Najpierw kolacja z kardynałem Spadolinim, wieloletnim ko­chankiem Matki przybyłym na pogrzeb. Spadolini (znakomita rola Marka Walczewskiego) jest postacią imponującą i urzekają­cą. Kardynalskie dostojeństwo i celebra, szlachetne frazesy i wzniosłe kłamstwa wypowiadane są przez niego z taką swa­dą, że wprost uwiarygodnione doskonałością formy. "Wasz oj­ciec to był charakter wykwintny, prawdziwy filozof, wielki pan! Pewnego razu na górskiej wyprawie uratował mi życie, dosłow­nie w ostatniej chwili rzucił linę i wyciągnął mnie znad przepa­ści! Wasza Matka... kochała Mahlera, uratowała mnie cudowny­mi ziołami z Górnej Austrii..." Okrągłe gesty rąk, wznosząca się ku niebu intonacja frazy - styl w najwyższym stopniu wykwint­ny, zniewalający. Spadolini jest figurą ulepioną z kłamstwa, pokrytą nieprzepuszczalnym pancerzem formy. Wcieleniem te­atru rozumianego jako targowisko masek, uczuć udanych i sfa­łszowanych słów. Reprezentantem Kościoła, którego istotą jest oszukańcza gra w szlachetne uczynki, Boga i zbawienie. Franz słabnie wobec takiego naporu formy. Nagły huk, ciemność, Franz mdleje przewracając się z krzesłem do tyłu.

Starcie drugie: uosobiona dalsza rodzina, czyli Ciocia z Titi­see (Małgorzata Niemirska). Rozlazła, rozpanoszona mieszczka usiłuje nachalnie, po kryjomu dojść z nagle wzbogaconym krew­nym do niejasnej konfidencji. Chce coś dla siebie zyskać. "Za­wsze cię żałowałam, zawsze w ciebie wierzyłam, och, co oni ci zrobili." Teraz atakuje kłamstwo rodzinno-mieszczańskie, Franz mdleje po raz drugi.

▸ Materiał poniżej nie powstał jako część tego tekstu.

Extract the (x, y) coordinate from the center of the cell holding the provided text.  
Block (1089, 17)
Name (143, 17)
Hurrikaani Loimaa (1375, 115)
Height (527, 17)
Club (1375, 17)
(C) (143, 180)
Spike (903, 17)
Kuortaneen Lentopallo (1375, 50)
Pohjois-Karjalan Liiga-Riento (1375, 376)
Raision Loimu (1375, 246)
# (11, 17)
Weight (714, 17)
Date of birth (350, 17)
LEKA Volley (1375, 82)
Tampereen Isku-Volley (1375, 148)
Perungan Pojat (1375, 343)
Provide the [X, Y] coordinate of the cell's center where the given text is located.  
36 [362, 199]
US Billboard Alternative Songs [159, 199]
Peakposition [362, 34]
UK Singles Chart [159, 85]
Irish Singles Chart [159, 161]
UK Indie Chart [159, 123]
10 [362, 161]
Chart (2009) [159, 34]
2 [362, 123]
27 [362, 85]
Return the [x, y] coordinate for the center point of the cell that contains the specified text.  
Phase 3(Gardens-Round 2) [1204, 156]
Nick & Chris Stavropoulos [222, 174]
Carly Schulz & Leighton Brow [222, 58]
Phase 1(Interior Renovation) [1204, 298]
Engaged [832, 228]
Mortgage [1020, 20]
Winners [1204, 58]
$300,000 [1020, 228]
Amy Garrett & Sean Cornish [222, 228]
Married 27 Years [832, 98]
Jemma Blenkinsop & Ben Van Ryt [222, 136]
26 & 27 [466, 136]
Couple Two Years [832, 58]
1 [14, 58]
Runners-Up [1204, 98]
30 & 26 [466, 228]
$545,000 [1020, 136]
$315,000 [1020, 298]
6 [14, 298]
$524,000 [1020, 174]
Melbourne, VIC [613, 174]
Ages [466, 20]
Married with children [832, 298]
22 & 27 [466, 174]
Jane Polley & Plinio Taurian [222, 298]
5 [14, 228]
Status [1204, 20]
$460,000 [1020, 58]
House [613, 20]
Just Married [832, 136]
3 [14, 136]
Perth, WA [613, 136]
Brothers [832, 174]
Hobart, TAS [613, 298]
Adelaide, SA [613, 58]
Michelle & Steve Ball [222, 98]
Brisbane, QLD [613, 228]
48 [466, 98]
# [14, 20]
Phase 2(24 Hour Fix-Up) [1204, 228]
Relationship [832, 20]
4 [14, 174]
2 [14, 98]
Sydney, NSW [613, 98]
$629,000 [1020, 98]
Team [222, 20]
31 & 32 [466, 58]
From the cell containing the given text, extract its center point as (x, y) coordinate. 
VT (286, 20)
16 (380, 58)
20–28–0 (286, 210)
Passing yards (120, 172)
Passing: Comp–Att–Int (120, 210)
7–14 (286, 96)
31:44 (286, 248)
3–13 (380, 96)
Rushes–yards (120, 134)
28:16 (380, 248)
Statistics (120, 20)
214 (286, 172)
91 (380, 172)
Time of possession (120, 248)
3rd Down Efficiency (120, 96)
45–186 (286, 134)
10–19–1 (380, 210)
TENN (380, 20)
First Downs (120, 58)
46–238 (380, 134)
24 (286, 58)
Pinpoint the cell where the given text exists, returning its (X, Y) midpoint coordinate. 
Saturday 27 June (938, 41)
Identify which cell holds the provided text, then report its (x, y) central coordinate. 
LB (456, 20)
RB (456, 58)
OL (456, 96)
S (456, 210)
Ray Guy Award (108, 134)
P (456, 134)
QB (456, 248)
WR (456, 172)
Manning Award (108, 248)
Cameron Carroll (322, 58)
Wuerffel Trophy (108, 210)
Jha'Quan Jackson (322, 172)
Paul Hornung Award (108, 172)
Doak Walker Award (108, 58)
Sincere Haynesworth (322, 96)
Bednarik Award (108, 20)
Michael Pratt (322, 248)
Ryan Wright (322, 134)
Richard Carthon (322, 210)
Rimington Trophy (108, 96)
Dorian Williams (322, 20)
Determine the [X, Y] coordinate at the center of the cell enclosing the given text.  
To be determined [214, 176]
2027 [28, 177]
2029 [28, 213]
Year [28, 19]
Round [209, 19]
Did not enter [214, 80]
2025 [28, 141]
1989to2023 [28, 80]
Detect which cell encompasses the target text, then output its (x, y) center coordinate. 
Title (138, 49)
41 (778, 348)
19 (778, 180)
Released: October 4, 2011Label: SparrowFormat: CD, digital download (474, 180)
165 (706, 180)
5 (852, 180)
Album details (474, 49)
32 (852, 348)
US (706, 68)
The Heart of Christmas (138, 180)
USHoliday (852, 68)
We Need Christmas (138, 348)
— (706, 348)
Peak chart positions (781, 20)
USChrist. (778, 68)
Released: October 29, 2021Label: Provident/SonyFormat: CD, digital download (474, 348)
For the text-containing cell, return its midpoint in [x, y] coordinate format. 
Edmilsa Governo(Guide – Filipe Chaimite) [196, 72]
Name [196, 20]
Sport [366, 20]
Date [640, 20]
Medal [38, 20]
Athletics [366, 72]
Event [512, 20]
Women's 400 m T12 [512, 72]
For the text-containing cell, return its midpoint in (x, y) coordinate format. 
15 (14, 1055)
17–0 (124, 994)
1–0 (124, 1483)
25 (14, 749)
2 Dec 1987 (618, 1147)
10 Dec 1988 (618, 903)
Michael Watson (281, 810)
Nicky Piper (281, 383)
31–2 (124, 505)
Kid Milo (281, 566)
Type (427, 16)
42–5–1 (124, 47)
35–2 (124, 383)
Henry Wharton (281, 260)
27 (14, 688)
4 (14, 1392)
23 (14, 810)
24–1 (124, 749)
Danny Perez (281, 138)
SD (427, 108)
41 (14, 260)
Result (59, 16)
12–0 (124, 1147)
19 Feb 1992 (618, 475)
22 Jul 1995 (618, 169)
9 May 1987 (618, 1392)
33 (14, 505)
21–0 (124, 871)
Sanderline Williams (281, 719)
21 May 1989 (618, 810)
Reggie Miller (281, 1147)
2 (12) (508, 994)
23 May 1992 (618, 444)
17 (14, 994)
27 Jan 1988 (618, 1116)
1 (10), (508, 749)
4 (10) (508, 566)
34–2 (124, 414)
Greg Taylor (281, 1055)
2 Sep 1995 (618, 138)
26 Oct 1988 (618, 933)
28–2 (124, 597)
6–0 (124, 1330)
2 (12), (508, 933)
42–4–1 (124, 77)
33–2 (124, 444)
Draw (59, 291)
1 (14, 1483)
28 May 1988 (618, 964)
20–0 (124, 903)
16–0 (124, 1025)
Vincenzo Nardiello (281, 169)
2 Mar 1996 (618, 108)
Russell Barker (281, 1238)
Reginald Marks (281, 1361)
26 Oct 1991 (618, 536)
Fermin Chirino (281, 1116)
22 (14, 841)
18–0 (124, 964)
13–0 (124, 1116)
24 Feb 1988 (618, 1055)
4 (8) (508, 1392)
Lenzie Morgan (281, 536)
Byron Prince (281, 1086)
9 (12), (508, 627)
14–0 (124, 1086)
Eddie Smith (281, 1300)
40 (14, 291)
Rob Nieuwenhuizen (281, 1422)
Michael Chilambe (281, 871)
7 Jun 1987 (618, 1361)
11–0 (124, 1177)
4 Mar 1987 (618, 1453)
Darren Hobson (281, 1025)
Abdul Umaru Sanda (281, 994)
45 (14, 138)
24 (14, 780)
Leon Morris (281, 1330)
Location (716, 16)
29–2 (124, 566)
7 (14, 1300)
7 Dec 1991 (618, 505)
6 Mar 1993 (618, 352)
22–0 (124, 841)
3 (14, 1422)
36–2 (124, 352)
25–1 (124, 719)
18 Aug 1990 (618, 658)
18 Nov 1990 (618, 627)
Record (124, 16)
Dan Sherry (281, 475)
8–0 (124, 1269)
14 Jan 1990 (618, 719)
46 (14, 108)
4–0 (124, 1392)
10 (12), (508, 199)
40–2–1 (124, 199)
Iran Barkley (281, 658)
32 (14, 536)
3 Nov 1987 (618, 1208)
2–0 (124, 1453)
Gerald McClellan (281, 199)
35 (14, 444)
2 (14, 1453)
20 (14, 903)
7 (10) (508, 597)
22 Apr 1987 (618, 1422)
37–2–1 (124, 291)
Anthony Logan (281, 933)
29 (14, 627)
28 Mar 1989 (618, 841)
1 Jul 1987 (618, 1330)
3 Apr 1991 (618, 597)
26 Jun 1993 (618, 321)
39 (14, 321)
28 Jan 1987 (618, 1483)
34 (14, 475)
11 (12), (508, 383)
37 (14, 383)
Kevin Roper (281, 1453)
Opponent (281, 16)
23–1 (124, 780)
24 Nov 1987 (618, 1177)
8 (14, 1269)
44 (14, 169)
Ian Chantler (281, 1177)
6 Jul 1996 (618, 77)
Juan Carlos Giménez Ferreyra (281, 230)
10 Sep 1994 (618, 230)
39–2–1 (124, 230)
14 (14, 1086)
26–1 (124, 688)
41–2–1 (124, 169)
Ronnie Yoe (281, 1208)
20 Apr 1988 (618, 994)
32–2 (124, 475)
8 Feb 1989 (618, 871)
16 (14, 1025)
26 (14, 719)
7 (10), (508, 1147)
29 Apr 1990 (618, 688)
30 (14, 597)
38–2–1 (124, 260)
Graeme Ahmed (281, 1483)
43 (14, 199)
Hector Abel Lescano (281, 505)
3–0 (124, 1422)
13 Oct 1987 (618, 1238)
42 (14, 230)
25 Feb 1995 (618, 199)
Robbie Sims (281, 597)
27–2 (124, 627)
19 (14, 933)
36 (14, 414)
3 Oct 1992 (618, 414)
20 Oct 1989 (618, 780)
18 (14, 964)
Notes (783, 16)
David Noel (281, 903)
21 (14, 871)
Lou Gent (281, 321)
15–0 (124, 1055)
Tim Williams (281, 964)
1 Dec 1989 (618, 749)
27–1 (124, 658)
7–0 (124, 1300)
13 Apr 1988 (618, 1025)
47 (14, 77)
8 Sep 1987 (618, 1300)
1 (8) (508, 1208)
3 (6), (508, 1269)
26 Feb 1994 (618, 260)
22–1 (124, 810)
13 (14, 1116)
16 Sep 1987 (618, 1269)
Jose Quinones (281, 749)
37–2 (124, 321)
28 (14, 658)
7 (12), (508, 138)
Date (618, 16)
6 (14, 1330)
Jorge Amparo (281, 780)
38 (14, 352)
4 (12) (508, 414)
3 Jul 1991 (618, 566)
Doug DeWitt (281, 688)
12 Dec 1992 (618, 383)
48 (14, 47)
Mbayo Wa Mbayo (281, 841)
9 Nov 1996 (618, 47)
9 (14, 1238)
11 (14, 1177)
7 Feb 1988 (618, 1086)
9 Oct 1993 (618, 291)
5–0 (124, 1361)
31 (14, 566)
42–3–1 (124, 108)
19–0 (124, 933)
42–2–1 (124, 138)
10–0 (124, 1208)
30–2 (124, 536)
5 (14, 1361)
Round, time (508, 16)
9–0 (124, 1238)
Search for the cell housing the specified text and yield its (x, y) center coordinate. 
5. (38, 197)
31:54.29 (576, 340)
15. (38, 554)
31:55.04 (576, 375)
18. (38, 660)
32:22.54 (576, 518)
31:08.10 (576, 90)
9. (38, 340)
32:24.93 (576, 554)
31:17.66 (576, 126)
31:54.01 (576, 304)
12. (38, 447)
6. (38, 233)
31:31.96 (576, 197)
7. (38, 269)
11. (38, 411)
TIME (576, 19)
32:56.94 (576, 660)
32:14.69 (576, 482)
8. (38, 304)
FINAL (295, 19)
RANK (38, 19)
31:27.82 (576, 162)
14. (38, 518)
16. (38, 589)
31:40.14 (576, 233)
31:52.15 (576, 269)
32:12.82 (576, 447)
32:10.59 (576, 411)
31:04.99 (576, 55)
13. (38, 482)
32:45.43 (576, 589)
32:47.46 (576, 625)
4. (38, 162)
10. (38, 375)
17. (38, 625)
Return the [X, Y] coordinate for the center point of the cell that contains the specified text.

I wreszcie próba trzecia, przejmujące spotkanie z rodzicami w Kindervilli. Umarli rodzice zjawiają się, jakby nie do końca rozumiejąc, co się z nimi stało. Jednocześnie wiedzą i nie wie­dzą o swojej śmierci. Są zagubieni, przygnębieni i trochę zdez­orientowani. Ojciec skarży się na ból głowy, czuje, że coś nie w porządku jest z jego ciałem, ale co? Matka w zaciętym mil­czeniu chodzi tam i z powrotem, niecierpliwie wyczekuje Jo­hannesa. Ojciec, tonem trochę proszącym, pokornym, tłumaczy synowi: teraz będziesz musiał zająć się Wolfsegg, wszystko na twojej głowie... Ale Franz nie poddaje się tej bliskości, pozostaje wierny swej misji. I z całą bezwzględnością wywleka ojcowskie winy z przeszłości. Matka gwałtownie zasłania Ojca rozkładając ramiona, krzyczy. "Co ty możesz wiedzieć o życiu Ojca, porzu­ciłeś nas!" Franz traci przytomność.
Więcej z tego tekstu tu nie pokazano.